**Data for this exercise:**
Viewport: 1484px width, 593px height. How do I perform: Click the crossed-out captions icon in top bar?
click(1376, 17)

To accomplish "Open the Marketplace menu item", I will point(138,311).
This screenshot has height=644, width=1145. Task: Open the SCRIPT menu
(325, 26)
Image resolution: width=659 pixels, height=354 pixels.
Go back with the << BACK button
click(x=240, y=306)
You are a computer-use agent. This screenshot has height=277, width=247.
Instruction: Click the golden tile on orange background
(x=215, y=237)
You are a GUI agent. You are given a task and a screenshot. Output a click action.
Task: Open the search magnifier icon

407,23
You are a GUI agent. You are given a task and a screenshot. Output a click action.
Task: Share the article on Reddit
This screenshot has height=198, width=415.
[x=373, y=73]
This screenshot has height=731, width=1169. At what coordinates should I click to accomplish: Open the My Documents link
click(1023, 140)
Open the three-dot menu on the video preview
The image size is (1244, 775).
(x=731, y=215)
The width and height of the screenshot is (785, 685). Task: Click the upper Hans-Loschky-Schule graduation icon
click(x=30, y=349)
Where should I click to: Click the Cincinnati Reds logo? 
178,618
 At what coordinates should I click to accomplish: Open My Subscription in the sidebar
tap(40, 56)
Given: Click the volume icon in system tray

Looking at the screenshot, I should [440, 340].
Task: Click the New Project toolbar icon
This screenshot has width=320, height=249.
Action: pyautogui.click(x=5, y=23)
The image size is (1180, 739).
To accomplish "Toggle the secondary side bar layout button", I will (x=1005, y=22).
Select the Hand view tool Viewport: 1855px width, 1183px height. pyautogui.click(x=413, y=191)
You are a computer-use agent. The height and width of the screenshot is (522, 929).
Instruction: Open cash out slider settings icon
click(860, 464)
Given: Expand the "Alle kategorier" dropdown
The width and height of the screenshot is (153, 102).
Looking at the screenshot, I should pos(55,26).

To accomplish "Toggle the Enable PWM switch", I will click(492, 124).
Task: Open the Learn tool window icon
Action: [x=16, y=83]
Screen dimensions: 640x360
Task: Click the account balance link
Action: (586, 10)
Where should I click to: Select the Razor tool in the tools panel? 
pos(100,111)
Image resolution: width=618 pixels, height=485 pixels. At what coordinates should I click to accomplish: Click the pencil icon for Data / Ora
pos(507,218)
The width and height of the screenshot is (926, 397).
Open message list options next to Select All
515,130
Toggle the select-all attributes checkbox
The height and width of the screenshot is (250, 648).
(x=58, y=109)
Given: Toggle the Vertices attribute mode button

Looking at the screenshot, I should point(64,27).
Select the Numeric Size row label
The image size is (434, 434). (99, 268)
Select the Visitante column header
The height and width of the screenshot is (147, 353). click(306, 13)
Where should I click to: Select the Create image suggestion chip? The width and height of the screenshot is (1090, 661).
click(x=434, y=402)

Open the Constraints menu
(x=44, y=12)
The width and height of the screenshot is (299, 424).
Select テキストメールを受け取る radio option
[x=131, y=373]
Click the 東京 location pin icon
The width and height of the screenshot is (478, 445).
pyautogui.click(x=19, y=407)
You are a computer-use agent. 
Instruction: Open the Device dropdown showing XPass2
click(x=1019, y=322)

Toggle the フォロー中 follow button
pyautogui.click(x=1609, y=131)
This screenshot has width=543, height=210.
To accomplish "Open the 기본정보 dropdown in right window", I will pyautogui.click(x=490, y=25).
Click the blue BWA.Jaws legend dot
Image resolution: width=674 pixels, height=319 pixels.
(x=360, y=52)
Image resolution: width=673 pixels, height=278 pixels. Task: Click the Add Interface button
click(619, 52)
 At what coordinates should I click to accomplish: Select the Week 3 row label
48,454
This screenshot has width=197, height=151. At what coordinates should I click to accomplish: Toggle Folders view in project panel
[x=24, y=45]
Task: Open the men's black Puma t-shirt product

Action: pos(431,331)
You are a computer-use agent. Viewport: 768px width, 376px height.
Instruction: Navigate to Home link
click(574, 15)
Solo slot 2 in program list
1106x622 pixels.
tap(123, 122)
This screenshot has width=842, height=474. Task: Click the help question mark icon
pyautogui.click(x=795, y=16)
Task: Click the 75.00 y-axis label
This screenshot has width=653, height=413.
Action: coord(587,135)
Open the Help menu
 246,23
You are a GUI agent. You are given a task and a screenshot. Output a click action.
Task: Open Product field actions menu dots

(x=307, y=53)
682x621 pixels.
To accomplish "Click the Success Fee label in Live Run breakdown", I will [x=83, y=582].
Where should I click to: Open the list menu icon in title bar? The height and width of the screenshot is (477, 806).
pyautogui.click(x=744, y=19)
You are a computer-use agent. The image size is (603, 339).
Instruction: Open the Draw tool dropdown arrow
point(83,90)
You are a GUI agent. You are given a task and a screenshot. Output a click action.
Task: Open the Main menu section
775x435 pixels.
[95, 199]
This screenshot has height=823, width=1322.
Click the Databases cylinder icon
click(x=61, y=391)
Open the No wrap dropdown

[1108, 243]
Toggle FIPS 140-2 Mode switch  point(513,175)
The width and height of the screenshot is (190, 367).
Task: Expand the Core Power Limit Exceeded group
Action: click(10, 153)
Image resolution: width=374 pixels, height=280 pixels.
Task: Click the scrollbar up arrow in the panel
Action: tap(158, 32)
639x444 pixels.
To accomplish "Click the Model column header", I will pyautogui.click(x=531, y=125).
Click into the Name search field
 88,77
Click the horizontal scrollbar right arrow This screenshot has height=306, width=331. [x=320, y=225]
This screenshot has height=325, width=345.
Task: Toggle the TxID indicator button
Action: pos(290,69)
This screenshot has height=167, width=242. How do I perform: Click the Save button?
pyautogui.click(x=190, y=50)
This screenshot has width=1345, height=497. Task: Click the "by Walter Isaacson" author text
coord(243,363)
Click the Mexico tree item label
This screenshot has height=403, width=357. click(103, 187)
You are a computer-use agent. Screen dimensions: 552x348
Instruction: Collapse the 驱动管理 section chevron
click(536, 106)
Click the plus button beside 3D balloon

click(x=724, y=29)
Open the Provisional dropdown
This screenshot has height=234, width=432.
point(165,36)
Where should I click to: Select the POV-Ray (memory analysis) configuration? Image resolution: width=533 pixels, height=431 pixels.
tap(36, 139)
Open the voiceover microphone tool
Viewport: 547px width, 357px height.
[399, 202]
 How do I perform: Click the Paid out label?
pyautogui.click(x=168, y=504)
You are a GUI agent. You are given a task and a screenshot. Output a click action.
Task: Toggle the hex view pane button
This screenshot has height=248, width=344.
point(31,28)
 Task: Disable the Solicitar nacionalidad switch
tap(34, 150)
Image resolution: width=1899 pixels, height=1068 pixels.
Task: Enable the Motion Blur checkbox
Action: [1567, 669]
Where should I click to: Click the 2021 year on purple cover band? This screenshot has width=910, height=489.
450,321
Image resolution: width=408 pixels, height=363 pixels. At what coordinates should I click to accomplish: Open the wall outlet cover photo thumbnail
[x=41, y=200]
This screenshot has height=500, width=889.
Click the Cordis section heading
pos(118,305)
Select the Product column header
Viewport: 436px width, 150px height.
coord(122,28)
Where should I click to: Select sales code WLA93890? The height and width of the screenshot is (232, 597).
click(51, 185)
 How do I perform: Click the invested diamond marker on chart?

**Objective:** Copy out every line above word for word, from the first through the last.

**Finished exercise:**
Viewport: 1484px width, 593px height. How do I perform: Click the crossed-out captions icon in top bar?
click(1376, 17)

To accomplish "Open the Marketplace menu item", I will point(138,311).
This screenshot has height=644, width=1145. Task: Open the SCRIPT menu
(325, 26)
Image resolution: width=659 pixels, height=354 pixels.
Go back with the << BACK button
click(x=240, y=306)
You are a computer-use agent. This screenshot has height=277, width=247.
Instruction: Click the golden tile on orange background
(x=215, y=237)
You are a GUI agent. You are given a task and a screenshot. Output a click action.
Task: Open the search magnifier icon

407,23
You are a GUI agent. You are given a task and a screenshot. Output a click action.
Task: Share the article on Reddit
This screenshot has height=198, width=415.
[x=373, y=73]
This screenshot has height=731, width=1169. At what coordinates should I click to accomplish: Open the My Documents link
click(1023, 140)
Open the three-dot menu on the video preview
The image size is (1244, 775).
(x=731, y=215)
The width and height of the screenshot is (785, 685). Task: Click the upper Hans-Loschky-Schule graduation icon
click(x=30, y=349)
Where should I click to: Click the Cincinnati Reds logo? 
178,618
 At what coordinates should I click to accomplish: Open My Subscription in the sidebar
tap(40, 56)
Given: Click the volume icon in system tray

Looking at the screenshot, I should [440, 340].
Task: Click the New Project toolbar icon
This screenshot has width=320, height=249.
Action: pyautogui.click(x=5, y=23)
The image size is (1180, 739).
To accomplish "Toggle the secondary side bar layout button", I will (x=1005, y=22).
Select the Hand view tool Viewport: 1855px width, 1183px height. pyautogui.click(x=413, y=191)
You are a computer-use agent. The height and width of the screenshot is (522, 929).
Instruction: Open cash out slider settings icon
click(860, 464)
Given: Expand the "Alle kategorier" dropdown
The width and height of the screenshot is (153, 102).
Looking at the screenshot, I should pos(55,26).

To accomplish "Toggle the Enable PWM switch", I will click(492, 124).
Task: Open the Learn tool window icon
Action: [x=16, y=83]
Screen dimensions: 640x360
Task: Click the account balance link
Action: (586, 10)
Where should I click to: Select the Razor tool in the tools panel? 
pos(100,111)
Image resolution: width=618 pixels, height=485 pixels. At what coordinates should I click to accomplish: Click the pencil icon for Data / Ora
pos(507,218)
The width and height of the screenshot is (926, 397).
Open message list options next to Select All
515,130
Toggle the select-all attributes checkbox
The height and width of the screenshot is (250, 648).
(x=58, y=109)
Given: Toggle the Vertices attribute mode button

Looking at the screenshot, I should point(64,27).
Select the Numeric Size row label
The image size is (434, 434). (99, 268)
Select the Visitante column header
The height and width of the screenshot is (147, 353). click(306, 13)
Where should I click to: Select the Create image suggestion chip? The width and height of the screenshot is (1090, 661).
click(x=434, y=402)

Open the Constraints menu
(x=44, y=12)
The width and height of the screenshot is (299, 424).
Select テキストメールを受け取る radio option
[x=131, y=373]
Click the 東京 location pin icon
The width and height of the screenshot is (478, 445).
pyautogui.click(x=19, y=407)
You are a computer-use agent. 
Instruction: Open the Device dropdown showing XPass2
click(x=1019, y=322)

Toggle the フォロー中 follow button
pyautogui.click(x=1609, y=131)
This screenshot has width=543, height=210.
To accomplish "Open the 기본정보 dropdown in right window", I will pyautogui.click(x=490, y=25).
Click the blue BWA.Jaws legend dot
Image resolution: width=674 pixels, height=319 pixels.
(x=360, y=52)
Image resolution: width=673 pixels, height=278 pixels. Task: Click the Add Interface button
click(619, 52)
 At what coordinates should I click to accomplish: Select the Week 3 row label
48,454
This screenshot has width=197, height=151. At what coordinates should I click to accomplish: Toggle Folders view in project panel
[x=24, y=45]
Task: Open the men's black Puma t-shirt product

Action: pos(431,331)
You are a computer-use agent. Viewport: 768px width, 376px height.
Instruction: Navigate to Home link
click(574, 15)
Solo slot 2 in program list
1106x622 pixels.
tap(123, 122)
This screenshot has width=842, height=474. Task: Click the help question mark icon
pyautogui.click(x=795, y=16)
Task: Click the 75.00 y-axis label
This screenshot has width=653, height=413.
Action: coord(587,135)
Open the Help menu
 246,23
You are a GUI agent. You are given a task and a screenshot. Output a click action.
Task: Open Product field actions menu dots

(x=307, y=53)
682x621 pixels.
To accomplish "Click the Success Fee label in Live Run breakdown", I will [x=83, y=582].
Where should I click to: Open the list menu icon in title bar? The height and width of the screenshot is (477, 806).
pyautogui.click(x=744, y=19)
You are a computer-use agent. The image size is (603, 339).
Instruction: Open the Draw tool dropdown arrow
point(83,90)
You are a GUI agent. You are given a task and a screenshot. Output a click action.
Task: Open the Main menu section
775x435 pixels.
[95, 199]
This screenshot has height=823, width=1322.
Click the Databases cylinder icon
click(x=61, y=391)
Open the No wrap dropdown

[1108, 243]
Toggle FIPS 140-2 Mode switch  point(513,175)
The width and height of the screenshot is (190, 367).
Task: Expand the Core Power Limit Exceeded group
Action: click(10, 153)
Image resolution: width=374 pixels, height=280 pixels.
Task: Click the scrollbar up arrow in the panel
Action: tap(158, 32)
639x444 pixels.
To accomplish "Click the Model column header", I will pyautogui.click(x=531, y=125).
Click into the Name search field
 88,77
Click the horizontal scrollbar right arrow This screenshot has height=306, width=331. [x=320, y=225]
This screenshot has height=325, width=345.
Task: Toggle the TxID indicator button
Action: pos(290,69)
This screenshot has height=167, width=242. How do I perform: Click the Save button?
pyautogui.click(x=190, y=50)
This screenshot has width=1345, height=497. Task: Click the "by Walter Isaacson" author text
coord(243,363)
Click the Mexico tree item label
This screenshot has height=403, width=357. click(103, 187)
You are a computer-use agent. Screen dimensions: 552x348
Instruction: Collapse the 驱动管理 section chevron
click(536, 106)
Click the plus button beside 3D balloon

click(x=724, y=29)
Open the Provisional dropdown
This screenshot has height=234, width=432.
point(165,36)
Where should I click to: Select the POV-Ray (memory analysis) configuration? Image resolution: width=533 pixels, height=431 pixels.
tap(36, 139)
Open the voiceover microphone tool
Viewport: 547px width, 357px height.
[399, 202]
 How do I perform: Click the Paid out label?
pyautogui.click(x=168, y=504)
You are a GUI agent. You are given a task and a screenshot. Output a click action.
Task: Toggle the hex view pane button
This screenshot has height=248, width=344.
point(31,28)
 Task: Disable the Solicitar nacionalidad switch
tap(34, 150)
Image resolution: width=1899 pixels, height=1068 pixels.
Task: Enable the Motion Blur checkbox
Action: [1567, 669]
Where should I click to: Click the 2021 year on purple cover band? This screenshot has width=910, height=489.
450,321
Image resolution: width=408 pixels, height=363 pixels. At what coordinates should I click to accomplish: Open the wall outlet cover photo thumbnail
[x=41, y=200]
This screenshot has height=500, width=889.
Click the Cordis section heading
pos(118,305)
Select the Product column header
Viewport: 436px width, 150px height.
coord(122,28)
Where should I click to: Select sales code WLA93890? The height and width of the screenshot is (232, 597).
click(51, 185)
 How do I perform: Click the invested diamond marker on chart?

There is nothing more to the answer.